**WHAT NEEDS TO BE DONE**
Convert all of the data below into a numbered list, omitting any blank lines.

**EXERCISE MATERIALS**

## START

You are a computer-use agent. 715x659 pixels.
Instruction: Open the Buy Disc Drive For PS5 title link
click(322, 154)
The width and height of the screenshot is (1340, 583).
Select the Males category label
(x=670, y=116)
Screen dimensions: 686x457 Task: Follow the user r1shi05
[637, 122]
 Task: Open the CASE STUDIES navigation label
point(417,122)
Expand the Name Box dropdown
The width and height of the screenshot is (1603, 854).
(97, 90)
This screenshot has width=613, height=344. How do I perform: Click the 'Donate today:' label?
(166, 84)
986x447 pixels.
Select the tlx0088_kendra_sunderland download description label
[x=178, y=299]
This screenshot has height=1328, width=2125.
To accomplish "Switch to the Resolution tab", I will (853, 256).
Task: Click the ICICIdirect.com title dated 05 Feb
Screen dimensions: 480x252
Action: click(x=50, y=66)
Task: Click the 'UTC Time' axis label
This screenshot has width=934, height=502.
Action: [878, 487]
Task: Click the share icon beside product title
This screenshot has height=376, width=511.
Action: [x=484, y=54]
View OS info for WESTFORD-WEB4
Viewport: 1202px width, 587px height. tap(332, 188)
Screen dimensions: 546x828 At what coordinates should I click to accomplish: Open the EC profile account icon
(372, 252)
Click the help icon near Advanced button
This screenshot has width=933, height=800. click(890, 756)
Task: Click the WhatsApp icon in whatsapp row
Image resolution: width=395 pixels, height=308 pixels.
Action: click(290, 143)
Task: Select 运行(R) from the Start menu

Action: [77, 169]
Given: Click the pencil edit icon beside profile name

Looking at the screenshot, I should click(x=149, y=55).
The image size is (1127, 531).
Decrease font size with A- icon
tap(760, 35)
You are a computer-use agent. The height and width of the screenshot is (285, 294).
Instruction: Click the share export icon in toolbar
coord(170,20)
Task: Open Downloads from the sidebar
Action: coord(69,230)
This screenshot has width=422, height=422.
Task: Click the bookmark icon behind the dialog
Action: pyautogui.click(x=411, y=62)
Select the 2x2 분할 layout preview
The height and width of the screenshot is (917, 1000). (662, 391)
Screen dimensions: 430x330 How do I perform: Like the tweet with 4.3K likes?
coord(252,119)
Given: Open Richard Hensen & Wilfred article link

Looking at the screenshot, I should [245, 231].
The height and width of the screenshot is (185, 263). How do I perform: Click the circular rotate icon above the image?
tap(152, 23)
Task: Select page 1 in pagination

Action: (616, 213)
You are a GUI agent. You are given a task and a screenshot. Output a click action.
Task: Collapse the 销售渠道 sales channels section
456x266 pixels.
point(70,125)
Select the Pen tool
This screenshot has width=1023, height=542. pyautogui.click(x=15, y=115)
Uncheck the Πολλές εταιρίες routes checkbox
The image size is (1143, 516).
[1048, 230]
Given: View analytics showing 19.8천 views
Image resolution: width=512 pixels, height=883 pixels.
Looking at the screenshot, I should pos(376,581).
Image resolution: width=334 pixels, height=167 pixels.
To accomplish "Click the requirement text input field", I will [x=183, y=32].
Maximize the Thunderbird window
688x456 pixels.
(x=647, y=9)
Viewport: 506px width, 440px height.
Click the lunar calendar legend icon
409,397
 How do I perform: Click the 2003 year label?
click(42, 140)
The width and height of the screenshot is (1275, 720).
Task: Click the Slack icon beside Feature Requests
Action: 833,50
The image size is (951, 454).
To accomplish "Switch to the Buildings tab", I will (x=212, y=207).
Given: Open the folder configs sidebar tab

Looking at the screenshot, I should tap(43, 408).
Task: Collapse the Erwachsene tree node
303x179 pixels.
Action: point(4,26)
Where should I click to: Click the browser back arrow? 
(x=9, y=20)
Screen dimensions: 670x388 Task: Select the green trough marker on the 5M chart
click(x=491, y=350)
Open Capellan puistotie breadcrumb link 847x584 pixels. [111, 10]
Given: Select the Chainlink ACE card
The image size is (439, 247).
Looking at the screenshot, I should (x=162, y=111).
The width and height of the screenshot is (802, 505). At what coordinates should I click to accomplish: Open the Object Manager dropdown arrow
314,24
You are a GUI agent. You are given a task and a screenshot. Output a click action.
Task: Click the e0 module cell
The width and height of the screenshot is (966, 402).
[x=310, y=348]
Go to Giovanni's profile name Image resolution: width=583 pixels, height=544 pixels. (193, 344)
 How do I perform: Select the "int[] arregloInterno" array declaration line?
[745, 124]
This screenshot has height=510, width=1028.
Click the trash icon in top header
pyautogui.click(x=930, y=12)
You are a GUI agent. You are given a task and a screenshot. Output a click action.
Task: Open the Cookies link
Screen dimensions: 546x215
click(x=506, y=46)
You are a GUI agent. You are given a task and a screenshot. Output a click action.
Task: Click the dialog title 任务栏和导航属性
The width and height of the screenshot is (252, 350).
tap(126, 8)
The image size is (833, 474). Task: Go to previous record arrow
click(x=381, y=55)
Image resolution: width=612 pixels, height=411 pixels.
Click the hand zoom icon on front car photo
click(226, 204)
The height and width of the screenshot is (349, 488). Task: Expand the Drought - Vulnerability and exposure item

## END

**RESPONSE FOR THIS EXERCISE**
1. You are a computer-use agent. 715x659 pixels.
2. Instruction: Open the Buy Disc Drive For PS5 title link
3. click(322, 154)
4. The width and height of the screenshot is (1340, 583).
5. Select the Males category label
6. (x=670, y=116)
7. Screen dimensions: 686x457 Task: Follow the user r1shi05
8. [637, 122]
9.  Task: Open the CASE STUDIES navigation label
10. point(417,122)
11. Expand the Name Box dropdown
12. The width and height of the screenshot is (1603, 854).
13. (97, 90)
14. This screenshot has width=613, height=344. How do I perform: Click the 'Donate today:' label?
15. (166, 84)
16. 986x447 pixels.
17. Select the tlx0088_kendra_sunderland download description label
18. [x=178, y=299]
19. This screenshot has height=1328, width=2125.
20. To accomplish "Switch to the Resolution tab", I will (853, 256).
21. Task: Click the ICICIdirect.com title dated 05 Feb
22. Screen dimensions: 480x252
23. Action: click(x=50, y=66)
24. Task: Click the 'UTC Time' axis label
25. This screenshot has width=934, height=502.
26. Action: [878, 487]
27. Task: Click the share icon beside product title
28. This screenshot has height=376, width=511.
29. Action: [x=484, y=54]
30. View OS info for WESTFORD-WEB4
31. Viewport: 1202px width, 587px height. tap(332, 188)
32. Screen dimensions: 546x828 At what coordinates should I click to accomplish: Open the EC profile account icon
33. (372, 252)
34. Click the help icon near Advanced button
35. This screenshot has width=933, height=800. click(890, 756)
36. Task: Click the WhatsApp icon in whatsapp row
37. Image resolution: width=395 pixels, height=308 pixels.
38. Action: click(290, 143)
39. Task: Select 运行(R) from the Start menu
40. Action: [77, 169]
41. Given: Click the pencil edit icon beside profile name
42. Looking at the screenshot, I should click(x=149, y=55).
43. The image size is (1127, 531).
44. Decrease font size with A- icon
45. tap(760, 35)
46. You are a computer-use agent. The height and width of the screenshot is (285, 294).
47. Instruction: Click the share export icon in toolbar
48. coord(170,20)
49. Task: Open Downloads from the sidebar
50. Action: coord(69,230)
51. This screenshot has width=422, height=422.
52. Task: Click the bookmark icon behind the dialog
53. Action: pyautogui.click(x=411, y=62)
54. Select the 2x2 분할 layout preview
55. The height and width of the screenshot is (917, 1000). (662, 391)
56. Screen dimensions: 430x330 How do I perform: Like the tweet with 4.3K likes?
57. coord(252,119)
58. Given: Open Richard Hensen & Wilfred article link
59. Looking at the screenshot, I should [245, 231].
60. The height and width of the screenshot is (185, 263). How do I perform: Click the circular rotate icon above the image?
61. tap(152, 23)
62. Task: Select page 1 in pagination
63. Action: (616, 213)
64. You are a GUI agent. You are given a task and a screenshot. Output a click action.
65. Task: Collapse the 销售渠道 sales channels section
66. 456x266 pixels.
67. point(70,125)
68. Select the Pen tool
69. This screenshot has width=1023, height=542. pyautogui.click(x=15, y=115)
70. Uncheck the Πολλές εταιρίες routes checkbox
71. The image size is (1143, 516).
72. [1048, 230]
73. Given: View analytics showing 19.8천 views
74. Image resolution: width=512 pixels, height=883 pixels.
75. Looking at the screenshot, I should pos(376,581).
76. Image resolution: width=334 pixels, height=167 pixels.
77. To accomplish "Click the requirement text input field", I will [x=183, y=32].
78. Maximize the Thunderbird window
79. 688x456 pixels.
80. (x=647, y=9)
81. Viewport: 506px width, 440px height.
82. Click the lunar calendar legend icon
83. 409,397
84.  How do I perform: Click the 2003 year label?
85. click(42, 140)
86. The width and height of the screenshot is (1275, 720).
87. Task: Click the Slack icon beside Feature Requests
88. Action: 833,50
89. The image size is (951, 454).
90. To accomplish "Switch to the Buildings tab", I will (x=212, y=207).
91. Given: Open the folder configs sidebar tab
92. Looking at the screenshot, I should tap(43, 408).
93. Task: Collapse the Erwachsene tree node
94. 303x179 pixels.
95. Action: point(4,26)
96. Where should I click to: Click the browser back arrow? 
97. (x=9, y=20)
98. Screen dimensions: 670x388 Task: Select the green trough marker on the 5M chart
99. click(x=491, y=350)
100. Open Capellan puistotie breadcrumb link 847x584 pixels. [111, 10]
101. Given: Select the Chainlink ACE card
102. The image size is (439, 247).
103. Looking at the screenshot, I should (x=162, y=111).
104. The width and height of the screenshot is (802, 505). At what coordinates should I click to accomplish: Open the Object Manager dropdown arrow
105. 314,24
106. You are a GUI agent. You are given a task and a screenshot. Output a click action.
107. Task: Click the e0 module cell
108. The width and height of the screenshot is (966, 402).
109. [x=310, y=348]
110. Go to Giovanni's profile name Image resolution: width=583 pixels, height=544 pixels. (193, 344)
111.  How do I perform: Select the "int[] arregloInterno" array declaration line?
112. [745, 124]
113. This screenshot has height=510, width=1028.
114. Click the trash icon in top header
115. pyautogui.click(x=930, y=12)
116. You are a GUI agent. You are given a task and a screenshot. Output a click action.
117. Task: Open the Cookies link
118. Screen dimensions: 546x215
119. click(x=506, y=46)
120. You are a GUI agent. You are given a task and a screenshot. Output a click action.
121. Task: Click the dialog title 任务栏和导航属性
122. The width and height of the screenshot is (252, 350).
123. tap(126, 8)
124. The image size is (833, 474). Task: Go to previous record arrow
125. click(x=381, y=55)
126. Image resolution: width=612 pixels, height=411 pixels.
127. Click the hand zoom icon on front car photo
128. click(226, 204)
129. The height and width of the screenshot is (349, 488). Task: Expand the Drought - Vulnerability and exposure item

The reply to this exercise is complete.